CGD in the News

An Emissary To Tyranny (Foreign Policy)

January 17, 2018

From the article:

...ever since the United States implemented targeted sanctions on Mugabe’s government in 2003 over its disastrous indigenization plan (which involved the seizure of thousands of white-owned farms and led to the country’s financial ruin), American diplomats have grown accustomed to being scapegoated for Zimbabwe’s myriad failings. Boilerplate calls by U.S. emissaries to respect human rights and rein in corruption have been met with forceful denunciations and accusations of neocolonial meddling. After Christopher Dell, who served as U.S. ambassador from 2004 to 2007, blamed the country’s economic woes on graft and mismanagement, the pro-government Herald famously ran the banner headline “Mugabe to Dell: Go to Hell.”
 
But for African-American diplomats, the abuse has been intensely racialized. Dell’s successor, the towering Air Force veteran James McGee, was also branded an Uncle Tom, as were Condoleezza Rice and Colin Powell. When Johnnie Carson, who served as assistant secretary of state for African affairs from 2009 to 2013, mentioned Zimbabwe’s poor record on human rights during a speech in Washington in 2010, a heckler yelled that he was “talking like a good house slave!” That heckler turned out to be Machivenyika Mapuranga, Zimbabwe’s then-ambassador to the United States.
 
Relations between Washington and Harare weren’t always so poisonous. When Carson served as U.S. ambassador in Harare in the 1990s, he enjoyed what he called a “pretty good relationship with Robert Mugabe.” The two had met decades earlier in northern Mozambique, not long after Mugabe had been released from a decade in prison and joined the guerrilla war against the apartheid government of Rhodesia (as Zimbabwe was then called). As president, Mugabe invited Carson to tea on a number of occasions. Their conversations were always cordial, but they left little doubt about the depth of Mugabe’s animus toward white Zimbabweans, Western multinational corporations, and international financial institutions such as the World Bank.
 
That animus intensified after the George W. Bush administration imposed sanctions and dubbed Zimbabwe an “outpost of tyranny.” Mugabe and his cronies are “men with long memories who lived through a lot of racial injustice,” said Todd Moss, who served as deputy assistant secretary of state for African affairs from 2007 to 2008. “They take any criticism, particularly from a foreign government, as racially motivated. And therefore an African-American working for the U.S. government that is critical of [their] misrule is immediately seen as a patsy for American racial interests.”
 
Of course, the language of racial grievance has also proved a convenient way to deflect attention away from the regime’s own shortcomings.
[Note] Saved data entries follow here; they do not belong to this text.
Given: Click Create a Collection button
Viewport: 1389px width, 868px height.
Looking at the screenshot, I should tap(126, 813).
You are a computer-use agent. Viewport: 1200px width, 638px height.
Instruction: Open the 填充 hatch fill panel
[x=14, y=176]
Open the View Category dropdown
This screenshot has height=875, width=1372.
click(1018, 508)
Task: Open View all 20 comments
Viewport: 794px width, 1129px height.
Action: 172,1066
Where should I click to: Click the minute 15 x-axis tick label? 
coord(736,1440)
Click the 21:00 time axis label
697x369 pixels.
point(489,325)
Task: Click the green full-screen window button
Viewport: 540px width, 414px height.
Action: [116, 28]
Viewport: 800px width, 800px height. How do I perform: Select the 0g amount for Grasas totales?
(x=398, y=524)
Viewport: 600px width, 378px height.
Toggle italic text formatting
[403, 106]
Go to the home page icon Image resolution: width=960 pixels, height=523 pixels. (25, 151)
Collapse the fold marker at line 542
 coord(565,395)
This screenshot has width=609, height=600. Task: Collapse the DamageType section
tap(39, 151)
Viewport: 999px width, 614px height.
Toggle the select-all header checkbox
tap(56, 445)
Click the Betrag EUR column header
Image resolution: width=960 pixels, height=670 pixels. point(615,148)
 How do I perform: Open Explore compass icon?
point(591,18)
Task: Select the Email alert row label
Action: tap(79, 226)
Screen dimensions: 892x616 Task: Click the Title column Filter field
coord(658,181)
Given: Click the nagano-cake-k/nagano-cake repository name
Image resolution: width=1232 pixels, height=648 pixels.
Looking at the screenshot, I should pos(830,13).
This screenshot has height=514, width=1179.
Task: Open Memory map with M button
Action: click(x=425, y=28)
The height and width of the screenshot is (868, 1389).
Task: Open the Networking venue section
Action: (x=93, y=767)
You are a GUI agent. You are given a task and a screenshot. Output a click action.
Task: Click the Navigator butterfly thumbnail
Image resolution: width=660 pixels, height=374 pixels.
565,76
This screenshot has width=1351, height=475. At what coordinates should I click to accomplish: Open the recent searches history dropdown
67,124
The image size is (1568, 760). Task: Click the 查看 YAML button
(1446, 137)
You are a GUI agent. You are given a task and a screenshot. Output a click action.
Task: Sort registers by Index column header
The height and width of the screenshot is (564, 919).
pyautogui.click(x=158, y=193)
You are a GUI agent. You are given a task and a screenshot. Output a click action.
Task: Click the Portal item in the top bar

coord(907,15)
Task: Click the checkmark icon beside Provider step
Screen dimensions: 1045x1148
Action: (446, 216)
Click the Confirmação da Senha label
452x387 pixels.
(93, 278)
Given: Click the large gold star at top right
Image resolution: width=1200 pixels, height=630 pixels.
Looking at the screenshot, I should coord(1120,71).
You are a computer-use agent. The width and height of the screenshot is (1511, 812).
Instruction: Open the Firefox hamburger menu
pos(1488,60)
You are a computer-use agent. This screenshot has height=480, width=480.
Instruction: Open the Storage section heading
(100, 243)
In 2009, the country was forced to abandon its currency after annual inflation hit 500 billion percent in 2008, and the economy has halved in size since 2000. Together with the United Kingdom, the United States now feeds roughly a quarter of Zimbabweans with emergency food aid, according to Thomas. “It’s a distraction,” Moss said of the racial attacks against U.S. diplomats, “an excuse not to deal with the real issues at hand.”